Complete the following:
a - Answer these questions about the travel account on a Bangkok trip, one answer per line, marked the same way:
(i) What brand does the narrator smoke?
(ii) What does the narrator cram into their mouth after being ignored?
(iii) What has caused tourism in Bangkok to drop sharply?
b - Proceed with the travel account on the airport stopover and Thai Air, picking up after its final sentence.

Start of Supplied passage

Turning a blind corner, I found a kiosk stocking basic supplies before darting into a conveniently placed nearby metal box to huff toxic fumes in a shameful, rigid silence with everyone else. Scuttling in and out, eyes darting like cockroaches, staring blankly at the sports-thing being broadcast in Chinese to avoid the awkwardness of forced conversation or interaction of any kind. ‘I’m not a smoker,’ I whispered to the man next to me. He avoided eye contact and shifted uncomfortably in his seat. The air around us was blue with formaldehyde particles. I waved my Djarum in his face solemnly. ‘I only smoke these. They taste like Christmas.’ I inhaled, shooting thick jets of smoke out of my nose like a dragon. He took a drag of his cigarette, frowning into the ashtray. ‘Want some Japanese candy?’ He ignored me. I shrugged, cramming half the pack of Hi-Chews into my mouth. At this stage in the game, my brain needed the sugar. I lurched up and out of the box towards my departure gate.
A major fear amongst tourists traveling to Thailand seems to be the paranoia of arriving, unmolested, to your tropical paradise holiday, confidently striding up to the luggage carousel to claim your bag - only to learn that some mischievous wastrel has somehow planted ten pounds of uncut heroin in your suitcase between connecting flights, and the frowning men surrounding you and brandishing nightsticks are now expecting a detailed explanation. Unfounded fears of being made an unwitting drug mule notwithstanding, Thai Air is quite easily one of my new favourite airlines. Bottomless alcohol refills, pleasant service, decent food, and a colourful interior layout that makes the cabin look like the inside of a giant Easter egg. Due to civil unrest, rioting and general mass chaos currently washing through Bangkok, tourism has dropped sharply; in response, the airlines go just that little bit further to accommodate the Farang passing through the city’s gates.

End of Supplied passage
Start of Information

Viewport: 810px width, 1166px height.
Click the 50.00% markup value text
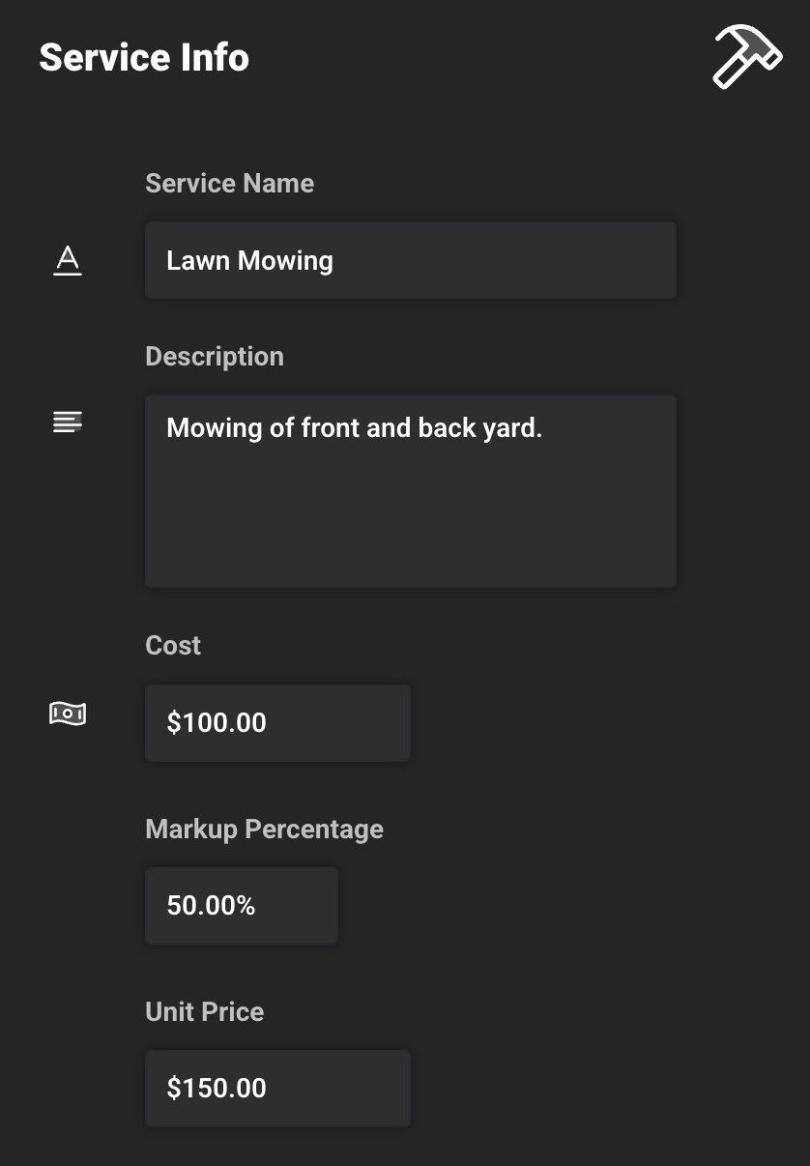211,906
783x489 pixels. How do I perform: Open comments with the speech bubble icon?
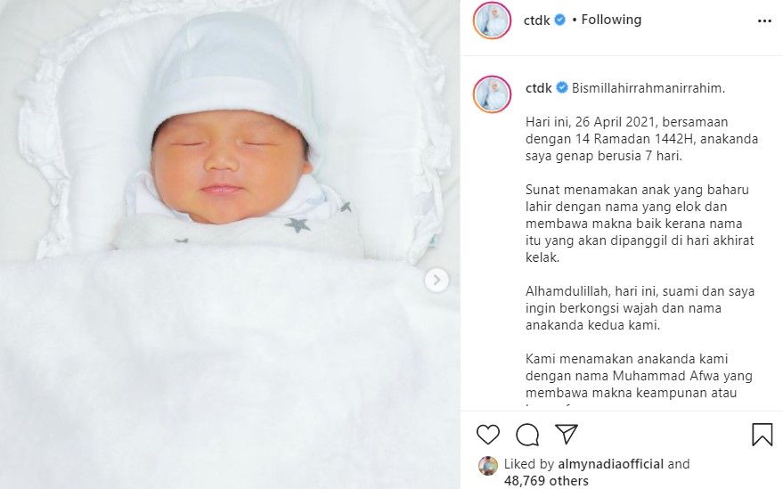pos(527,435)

End of Information
Start of Information

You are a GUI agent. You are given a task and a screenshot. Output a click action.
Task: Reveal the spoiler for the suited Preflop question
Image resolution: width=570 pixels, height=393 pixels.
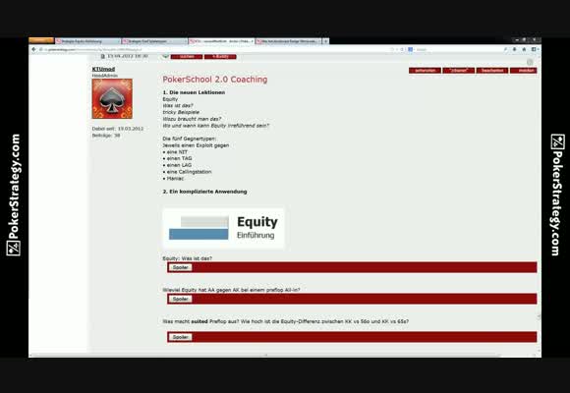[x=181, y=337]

End of Information

Per-task outputs:
a -
(i) Djarum.
(ii) Half the pack of Hi-Chews.
(iii) Civil unrest, rioting and general mass chaos in the city.

b -
Greg picked me up at the airport. He’s currently teaching in Greece, but made it over for the new year to see all of us. A wall of steam slammed into me the second I stepped out of the train, and we wandered down a set of stairs and into a bubblegum-pink taxi. I was too stupid at this point to do anything but gawp at the riot of lights, colour and irresponsible driving all around us; it was roughly 24 hours past my bedtime. Snax Klub was reunited at Ronna’s apartment, upon which all three of us promptly passed out. Tomorrow was a new day.